Dans une affaire jugée le 30 avril, la Cour de justice de l'Union européenne a expliqué à l’ensemble des pays européens qu’ils ne peuvent exiger d’un prestataire Internet l’installation d’une filiale ou d’une succursale locale. La décision confirme donc l'impossibilité pour le ministère de la Culture de trouver une solution contraignante pour inciter Netflix à s’installer en France.
UPC est une société qui fournit des bouquets de TV payantes dans plusieurs pays européens depuis le Luxembourg. Lors d’un conflit avec plusieurs abonnés en Hongrie, les autorités locales avaient exigé d’UPC des informations relatives aux relations contractuelles avec l’un des clients. UPC avait refusé, arguant de son siège au Luxembourg.
La Hongrie lui avait infligé malgré tout une amende. Saisie du dossier, la CJUE a considéré que les autorités hongroises sont parfaitement habilitées à surveiller l’activité d’UPC en Hongrie. Spécialement, elles sont en droit de subordonner cette prestation au respect de conditions spécifiques au secteur des communications électroniques. Du coup, résument les services de la CJUE, « les autorités nationales peuvent demander aux entreprises les informations nécessaires pour vérifier le respect des conditions relatives à la protection des consommateurs, lorsqu’elles reçoivent une plainte ou qu’elles mènent une enquête de leur propre initiative. »
Liberté d'établissement
Dans le même temps, comme l’a noté Alexandre Archambault (@AlexArchambault), la CJUE a réaffirmé qu’un État membre ne peut exiger d’un prestataire Internet l’installation d’une filiale ou d’une succursale locale : « Une disposition de droit national selon laquelle une entreprise établie dans un autre État membre doit créer un établissement stable dans l’État membre où elle prétend fournir des services de communications électroniques méconnaît l’interdiction (…) de toute restriction à la libre prestation de services ».
La mesure avait finalement été anticipée par Aurélie Filippetti qui, au Figaro, avait reconnu qu’« aucune contrainte ne peut s'appliquer pour faire venir chez nous tel ou tel acteur. » La ministre de la Culture témoignait ainsi de son impossibilité à forcer Netflix à s'installer dans nos frontières.
Pour le cas de la plateforme américaine, la locataire de la Rue de Valois a heureusement d’autres mesures pour charmer l’opérateur aux douceurs de la réglementation française.

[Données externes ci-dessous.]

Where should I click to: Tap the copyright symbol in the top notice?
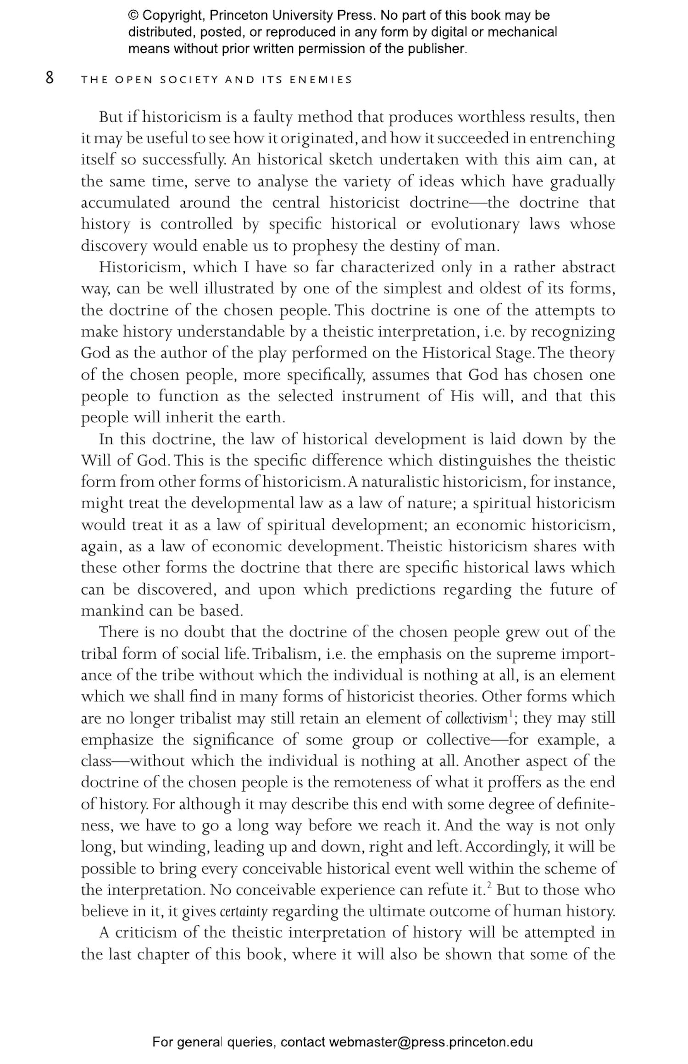coord(133,16)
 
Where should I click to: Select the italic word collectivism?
coord(476,718)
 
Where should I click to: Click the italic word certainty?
coord(244,911)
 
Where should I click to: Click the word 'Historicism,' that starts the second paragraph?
coord(142,267)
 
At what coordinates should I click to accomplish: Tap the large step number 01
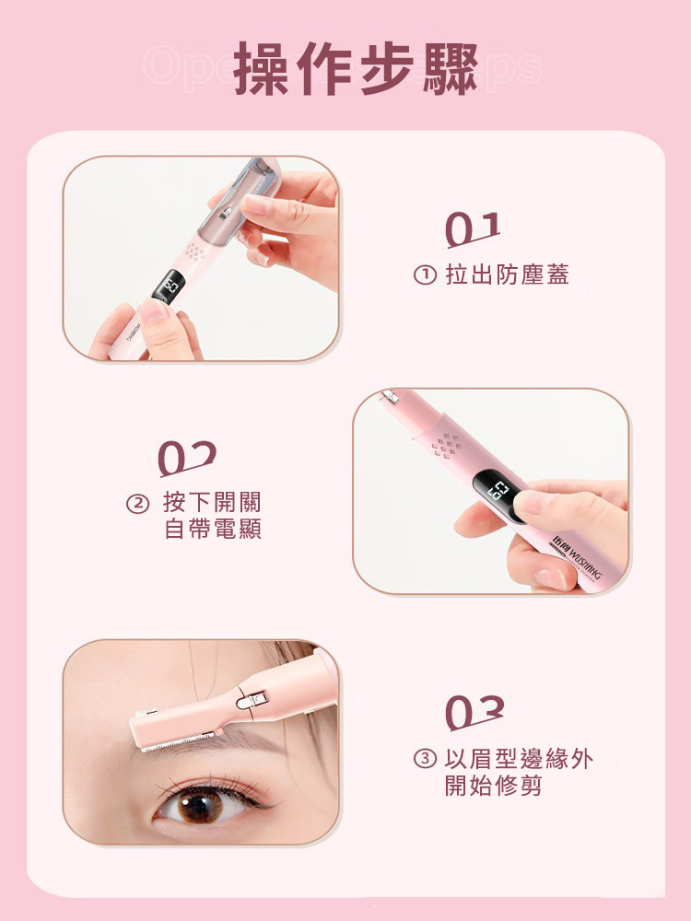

En maniant la carotte et le bâton.
En janvier dernier, par exemple, elle expliquait en ces termes au Journal du Dimanche que « la directive SMA [services de médias audiovisuels] va être réouverte, et la France demandera que les règles de régulation s'appliquent désormais au pays de consommation et non pas au pays du siège, comme ce sera le cas pour la TVA dès l'année prochaine. Une réponse législative pourra aussi être envisagée, comme c'est le cas avec Amazon sur la gratuité des frais de port, afin de rétablir les conditions d'une concurrence équitable. La France a réaffirmé l'année dernière, lors des négociations sur le libre-échange entre la France et les États-Unis, que l'exception culturelle était un principe intangible. Nous maintiendrons cette ligne rouge. »
Résultat des courses, Netflix proposera bien son service en France, mais depuis le Luxembourg.